В связи с этим находится еще один постоянный мотив книги Кюстина, который заметил Достоевский и не заметил И. Дьяков в «Иностранной литературе», — инвективы петербургскому режиму за его отрыв от природы, за борьбу с природой, которую он упорно ведет. В сущности это славянофильская тема. Сам Петербург и есть форпост этой борьбы, вообще весь «петербургский период русской истории». Эта тема начинается уже в разговорах Козловского в первых главах книги, еще на подступах к Петербургу, и идет до самого конца. См., например, 3, 229:

«Здесь везде видна все та же система — система Великого Петра, увековеченная его преемниками. Этот человек верил и доказал, что воля московского царя может заменить законы природы, правила искусства, истину, историю и человечность, кровные связи и религию». Или: «В России дух деспотизма всегда проявляет себя с математической строгостью…» (1, 170).
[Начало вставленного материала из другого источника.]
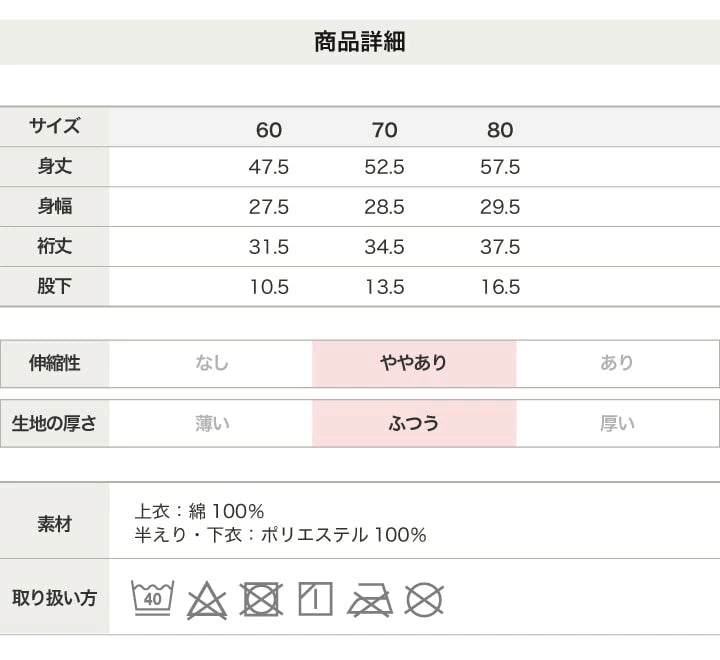
Task: Click the line dry square icon
Action: [315, 599]
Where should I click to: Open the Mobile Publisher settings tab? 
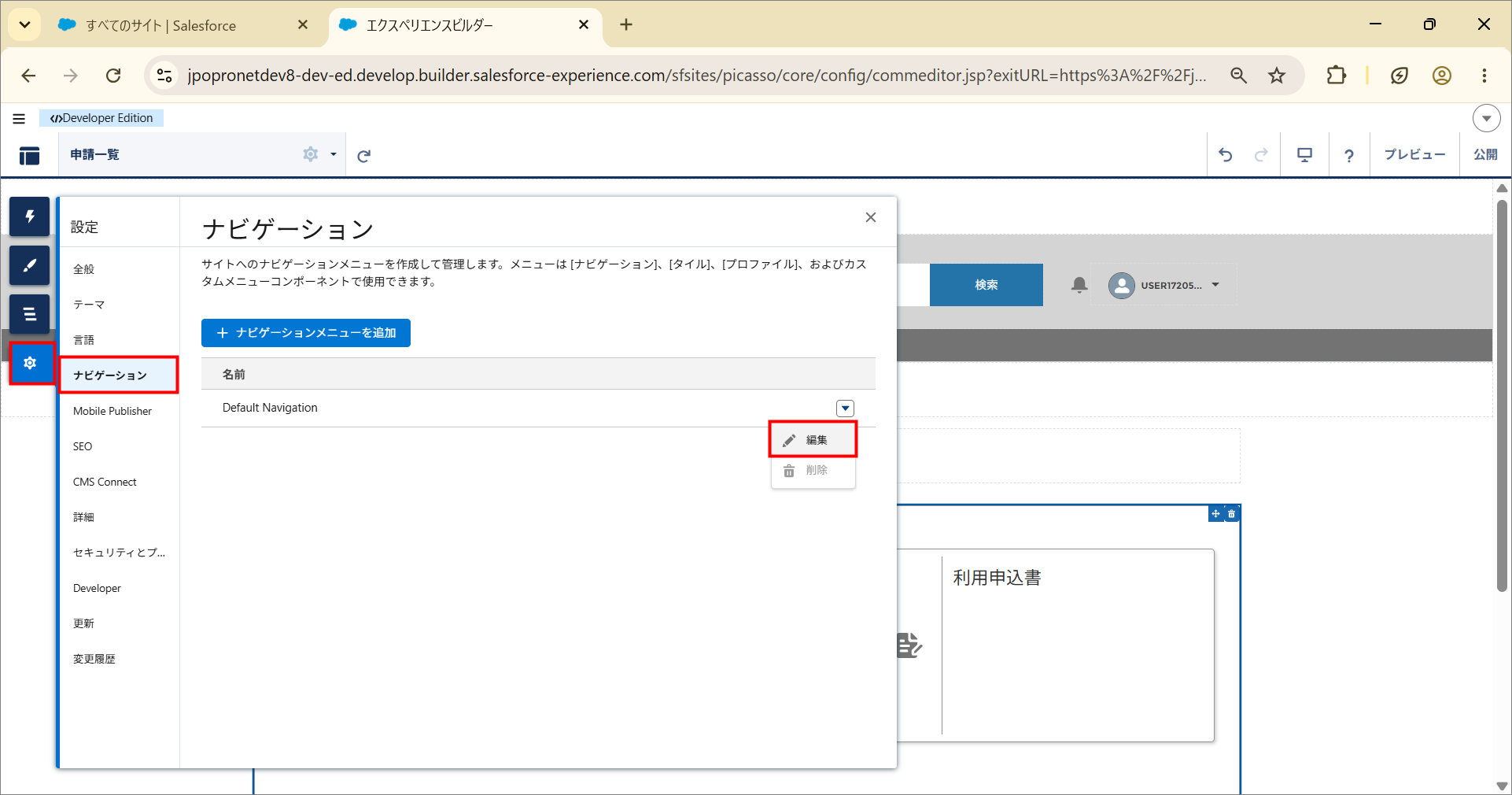point(112,411)
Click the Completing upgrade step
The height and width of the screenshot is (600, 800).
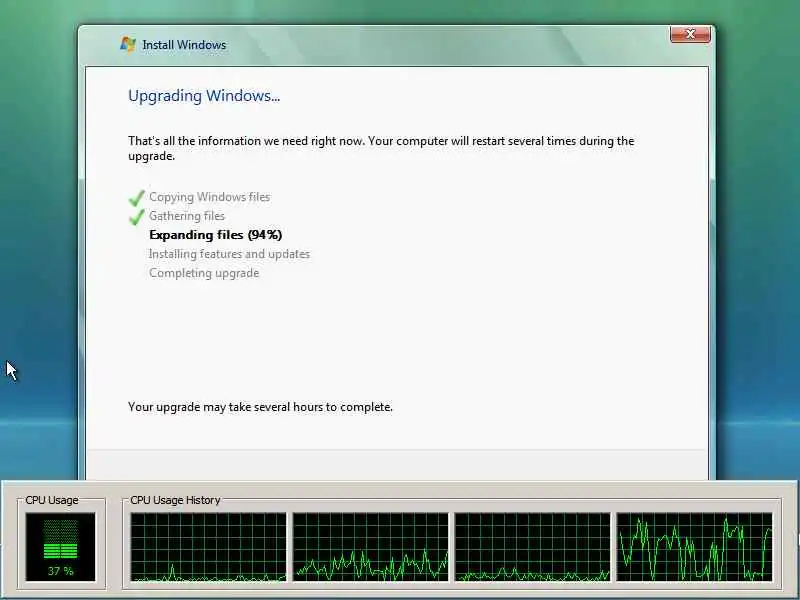(x=204, y=273)
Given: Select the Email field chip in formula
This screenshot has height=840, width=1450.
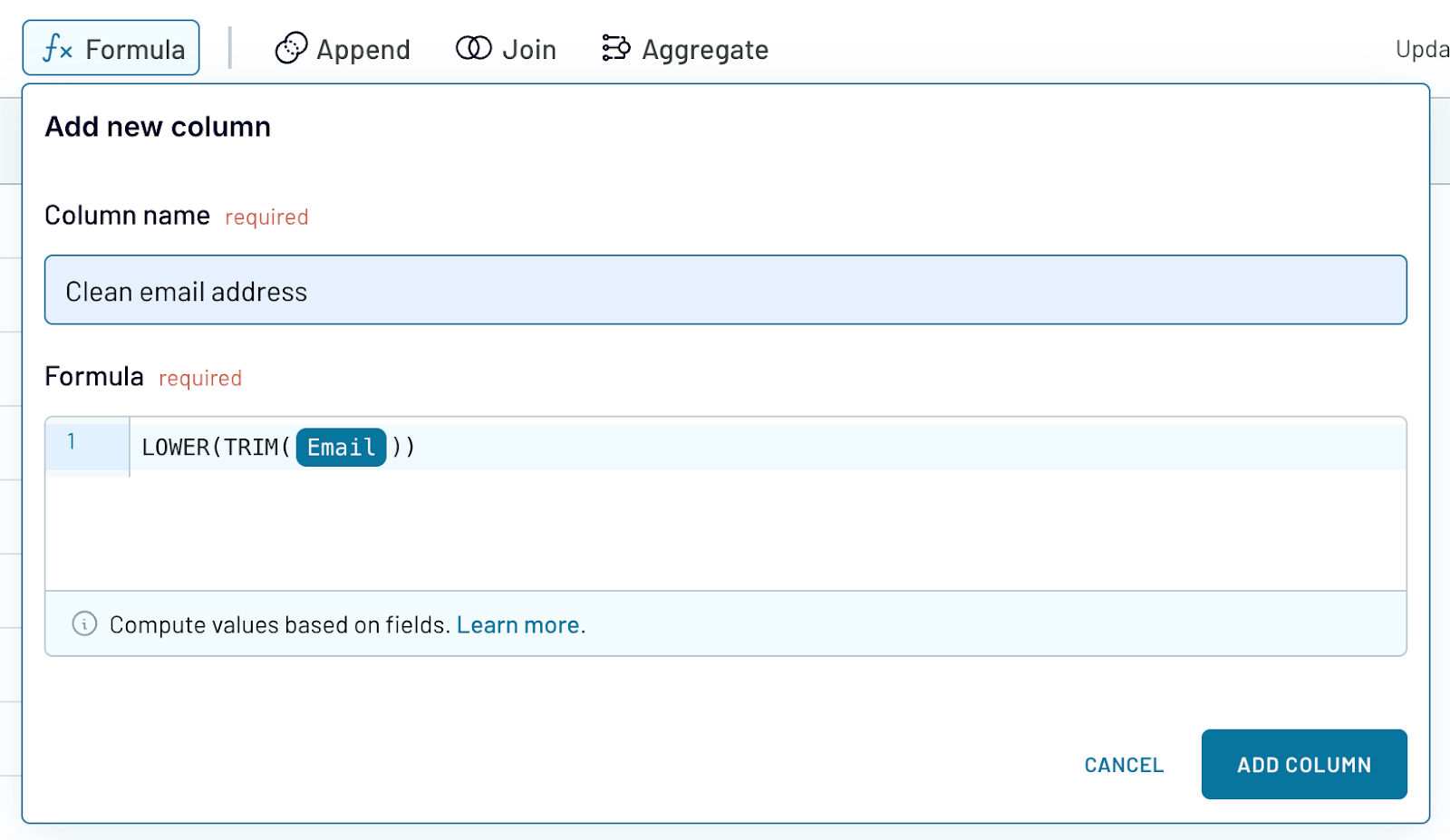Looking at the screenshot, I should 341,447.
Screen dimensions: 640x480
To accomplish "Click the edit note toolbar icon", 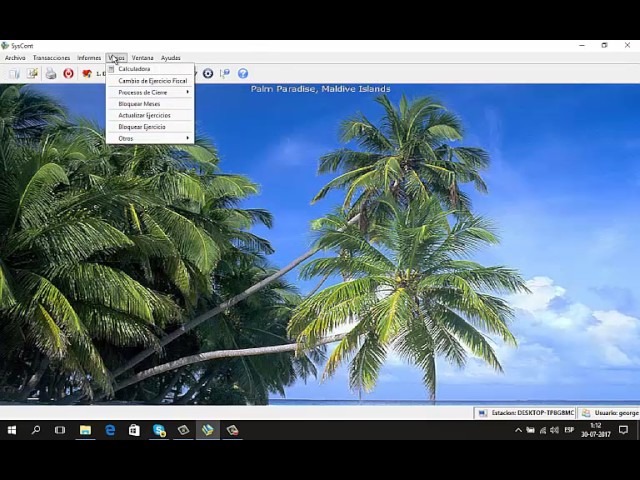I will [x=32, y=73].

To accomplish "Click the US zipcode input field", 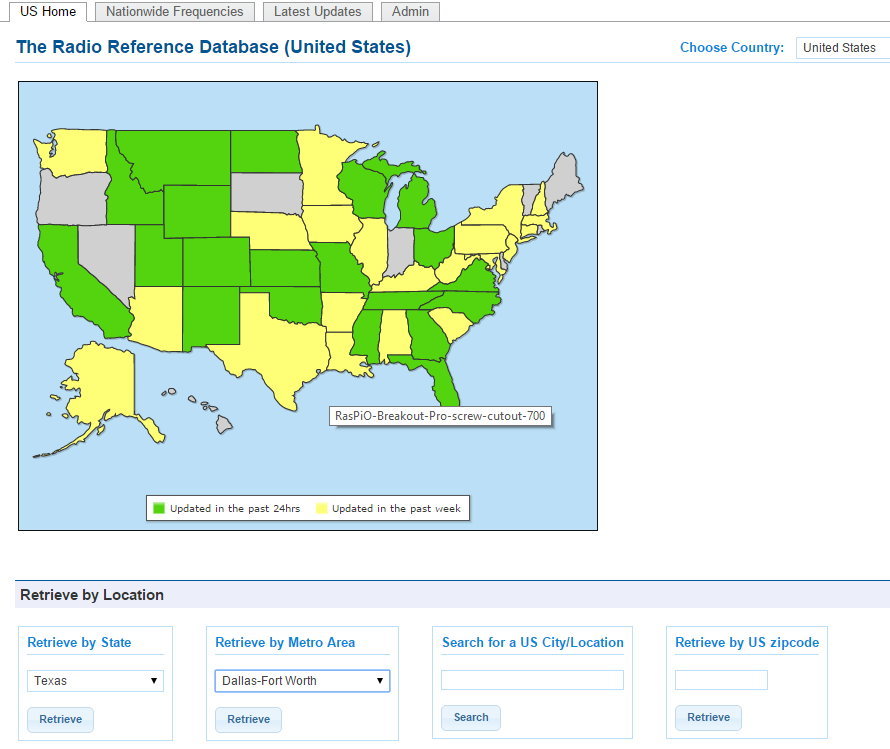I will point(721,680).
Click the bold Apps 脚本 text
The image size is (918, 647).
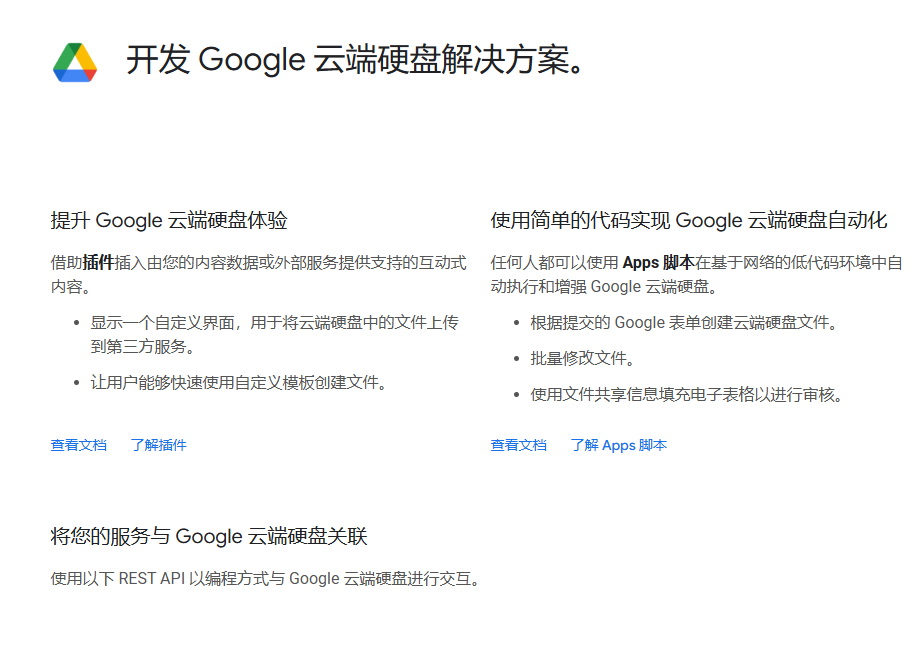click(658, 262)
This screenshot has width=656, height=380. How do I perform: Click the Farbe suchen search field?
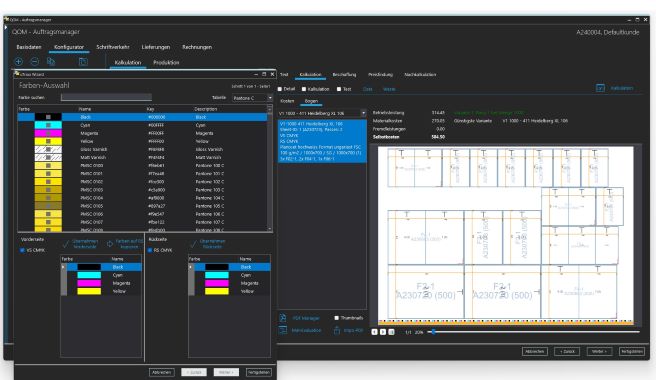pyautogui.click(x=106, y=97)
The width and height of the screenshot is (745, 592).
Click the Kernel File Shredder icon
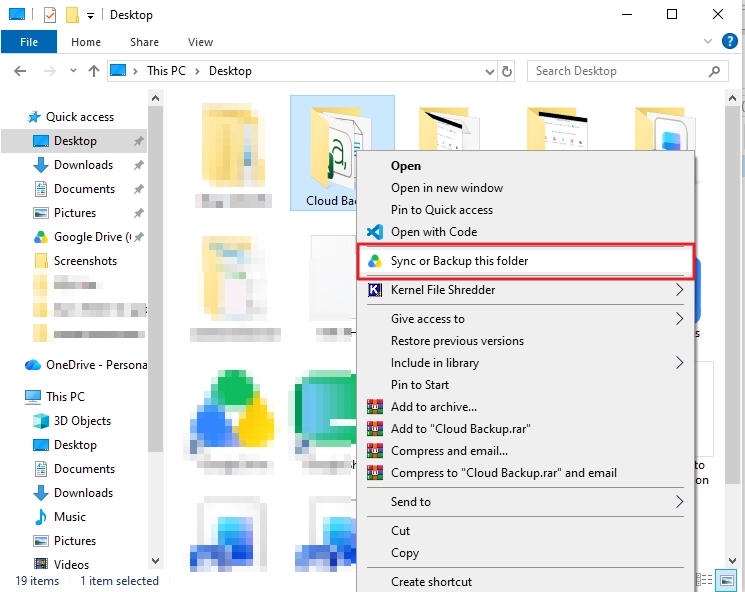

Здесь же проводится сравнение этого державного деспотизма с духом республиканского равенства, вернее уравнения, — устанавливается единство абсолютистской и революционной воли. И мы готовы уже снять шляпу перед прозорливостью Кюстина, предугадавшего вроде бы ту «логику позитивизма», «доминацию», которые лежат в основе «диалектики Просвещения» и «европейского нигилизма», реализовавшихся полнее всего в русском большевизме, — если б не все те же психологические обертоны.

Природа для Кюстина — как и для всех прочих — это возможность убежать от стесняющих норм цивилизации. Но у Кюстина свои счеты с этими нормами, и природным, естественным будет для него то, что другие назовут неестественным, извращенным. Иными словами, природа для него — это возможность выступить в «бабьей» ипостаси. Это и есть формула Кюстинова славянофильства.

Притом — непреходящая любовь к Николаю Павловичу. Кюстин вроде бы заметил поворот его к русским корням («православие, самодержавие, народность»), говорит о том, что император внедряет русский язык в придворный обиход и пр. Мы-то знаем, что все это было попыткой с негодными средствами — как у первого Николая, так и у третьего Александра, ибо имперский стиль по определению не может быть национальным. Но у Кюстина это не столько цепкое наблюдение, сколько все то же wishful thinking — желаемое, выдаваемое за действительное. Это вроде желания, чтобы Николай Павлович снял корсет. В одном месте Кюстин даже говорит, что русский император должен вернуться в Москву и жить в Кремле (3, 24). Кремль при этом описывается так:

«Башни, башни всех видов и форм: круглые, четырехугольные, многогранные; приземистые и взлетающие ввысь островерхими крышами; башни и башенки, сторожевые, дозорные, караульные, колокольни, самые разнообразные по величине, стилю и окраске; дворцы, соборы, зубчатые стены, амбразуры, бойницы, валы, насыпи, укрепления всевозможного рода, причудливые ухищрения, непонятные выдумки, какие-то беседки бок о бок с кафедральными соборами. Во всем виден беспорядок и произвол, все выдает ту постоянную тревогу за свою безопасность, которую испытывали страшные люди, обрекшие себя на жизнь в этом фантастическом мире. Все эти бесчисленные памятники гордыни, сластолюбия (?), благочестия и славы выражают, несмотря на их кажущееся многообразие, одну единственную идею, господствующую здесь над всем: это война, питающаяся вечным страхом. Кремль, бесспорно, есть создание существа сверхчеловеческого, но в то же время и человеконенавистнического. Слава, возникшая из рабства, — такова аллегория, выраженная этим сатанинским памятником зодчества» (РТ, стр. 187).